PROBLEM: Could the lines from the line bearing "Go to Rendimentos Isentos e Não Tributáveis" to the end of the records below be copied exactly, with the pictures left out and no other lines added?

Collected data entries
-.-.-

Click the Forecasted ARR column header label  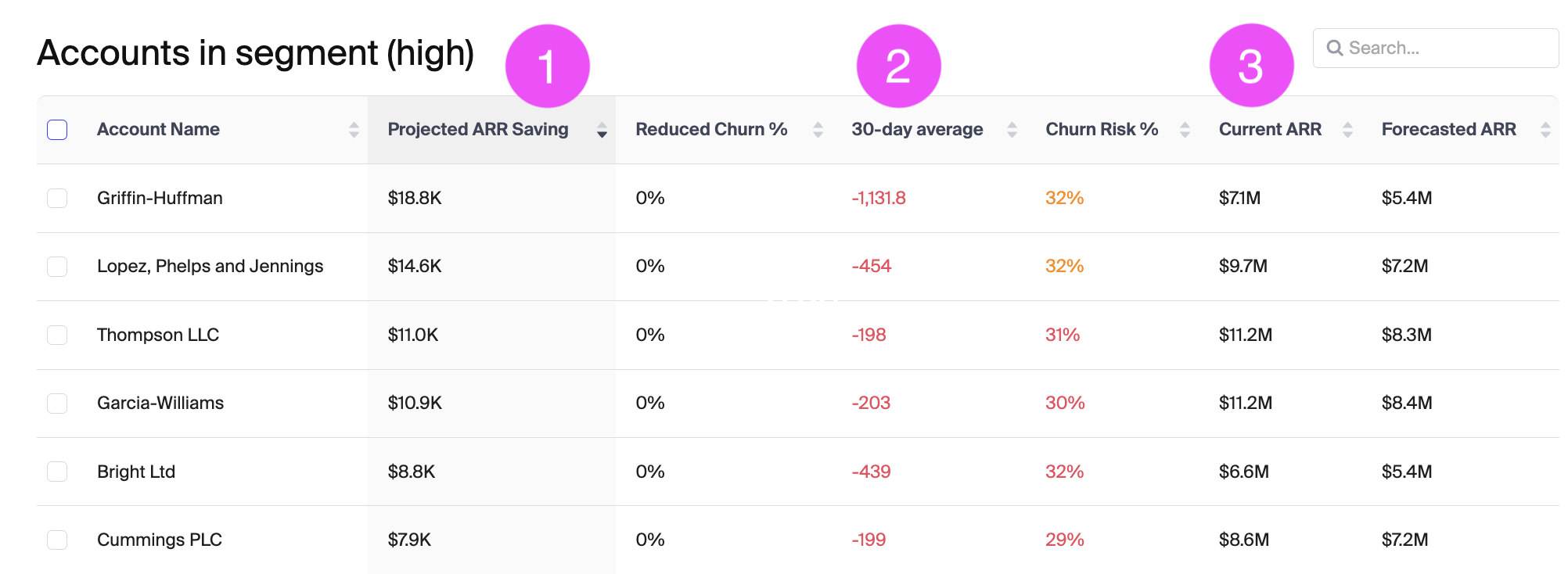tap(1448, 130)

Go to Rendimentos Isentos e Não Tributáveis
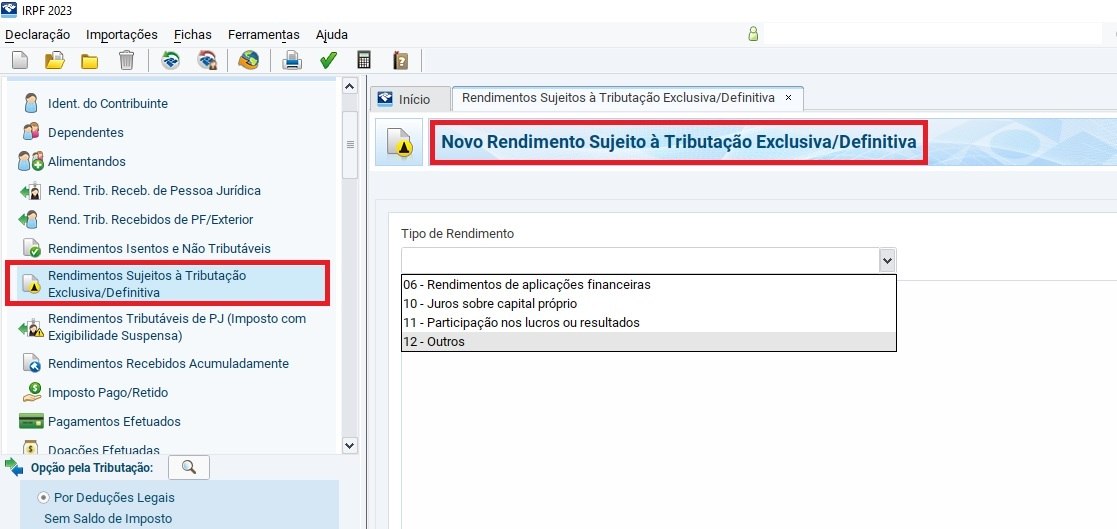pos(159,249)
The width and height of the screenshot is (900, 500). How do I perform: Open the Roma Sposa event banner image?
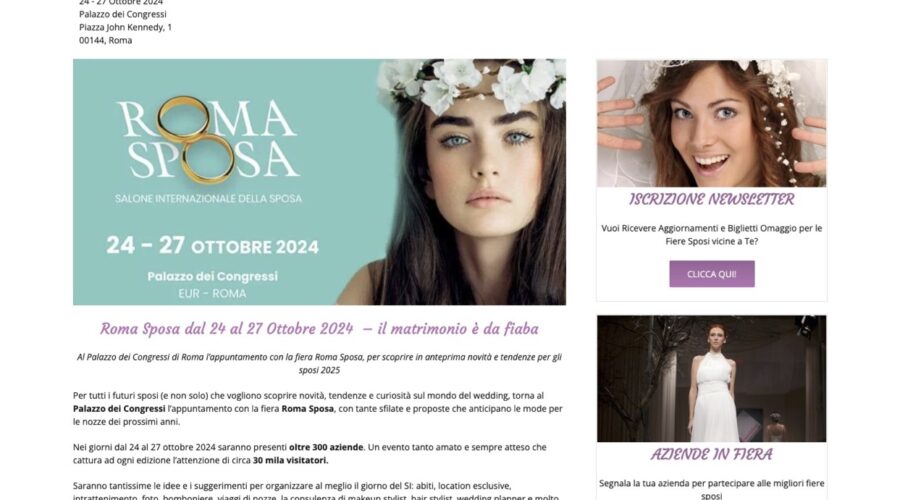pos(319,182)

-.-.-

RESPONSE BOX:
Go to Rendimentos Isentos e Não Tributáveis
pos(159,249)
The width and height of the screenshot is (900, 500). How do I perform: Open the Roma Sposa event banner image?
pos(319,182)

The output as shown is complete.